* Perlu regulasi yang mewajibkan Faskes mengirim laporan prosedur dan faktur pembelian vaksin secara rutin ....
Langkah Pemprov DKI Jakarta dalam menelusuri peredaran vaksin palsu di fasilitas kesehatan (Faskes) di wilayah DKI Jakarta patut diacungi jempol karena tidak hanya sekedar razia atau mencari vaksin di lemari penyimpanan atau pendingin di Faskes, tapi juga memeriksa prosedur pembelian vaksin dan faktur pembelian vaksin.
Hasilnya? “ .... Dinas Kesehatan DKI Jakarta mencurigai 35 dari 605 fasilitas kesehatan yang mereka periksa memiliki vaksin palsu karena pengadaan vaksinnya tanpa prosedur dan faktur pembelian yang tidak jelas.” (Harian “KOMPAS”, 2/7-2016).
Temuan Dinkes DKI itu akan menambah panjang jumlah rumah sakit, klinik dan praktek bidan yang memakai dan menyebarkan vaksin palsu.
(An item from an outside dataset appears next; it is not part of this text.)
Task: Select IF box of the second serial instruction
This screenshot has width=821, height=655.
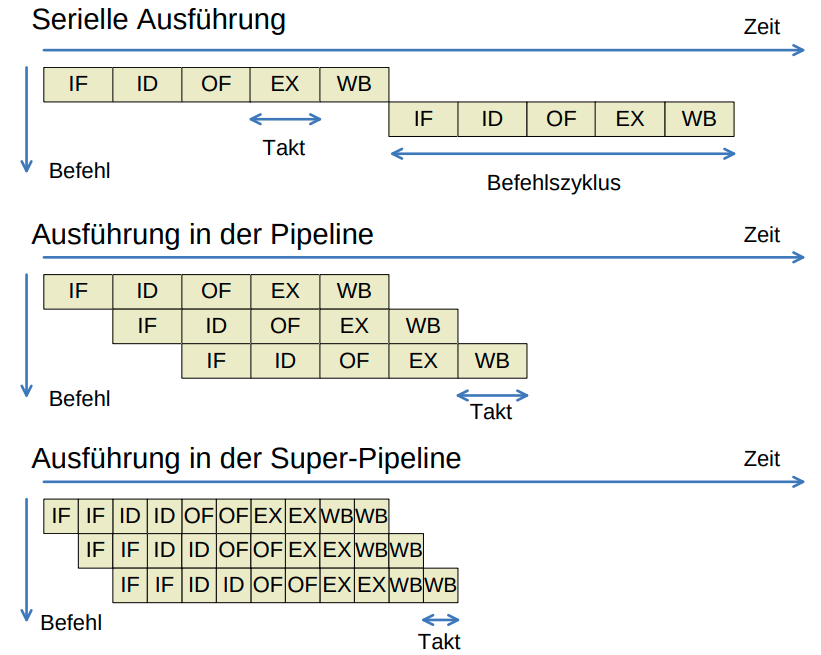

Dikabarkan sindikat jaringan vaksin palsu menawarkan vaksin dengan harga miring yaitu jauh lebih murah dari harga vaksin melalui jalur resmi. Menurut Agung (Direktur Tindak Pidana Ekonomi dan Khusus, Bareskrim Polri, Brigadir Jenderal Agung Setya-pen.), pelaku membuat satu paket vaksin palsu dengan biaya Rp 150.000 dan dijual Rp 250.000. Padahal harga vaksin asli dipatok Rp 800.000 – Rp 900.000 per paket. Penyebarannya diduga sudah menyeluruh di Indonesia (tempo.co, 27/6-2016).
Dengan harga yang murah dan peredaran luas, apakah tidak ada rumah sakit, klinik atau praktek bidan di seluruh Indonesia, kecuali Jakarta, yang tertarik?
Kalau memang benar tidak ada, itu benar-benar mengejutkan! Tampaknya, ada daerah yang buru-buru menyatakan bahwa di daerahnya tidak ditemukan vaksin palsu.
Maka, hanya di Jakarta rupanya ada yang tergiur meraih untung dari vaksin palsu tsb. Maka, pengelola fasilitas kesehatan harus berkaca ke pengelola fasilitas kesehatan di luar Jakarta karena mereka sama sekali tidak tergiur dengan untung besar karena lebih mementingkan keselamatan nyawa manusia.
Ini keterangan terbaru dari Barekskrim Polri: "Di tahun 2016 dari 294 anak yang divaksin di tempat bidan ME di Ciracas, kemarin kita dapat yang sudah terindikasi diimunisasi dengan vaksin palsu ada 48 anak," Dir Tipid Eksus Bareskrim Polri Brigjen Agung Setya di Mabes Polri (detiknews, 2/7-2016).
Pertanyaan yang sangat mendasar untuk daerah-daerah yang sudah mengklaim bahwa tidak ada vaksin palsu di daerahnya: Apakah razia juga meliputi pemeriksaan tentang prosedur pembelian vaksin dan faktur pembelian?
Kalau razia tidak meminta prosedur pengajuan pembelian vaksin dan faktur pembelian vaksin, maka klaim daerah itu hanya omong kosong. Bahkan, bisa muncul dugaan buruk di balik pernyataan tsb.
Soalnya, kalau hanya merazia lemari penyimpanan obat dan vaksin, maka ketika kasus sindikat pemalsu vaksin terbongkar obat-obatan dan vaksin palsu tentu sudah dikeluarkan dari lemari penyimpanan obat dan vaksin. Ketika polisi, petuas Dinkes, dll. datang, ye, ketinggalan kereta karena pengelola Faskes sudah ‘membesihkan’ lemari penyimpanan obat dan vaksin mereka.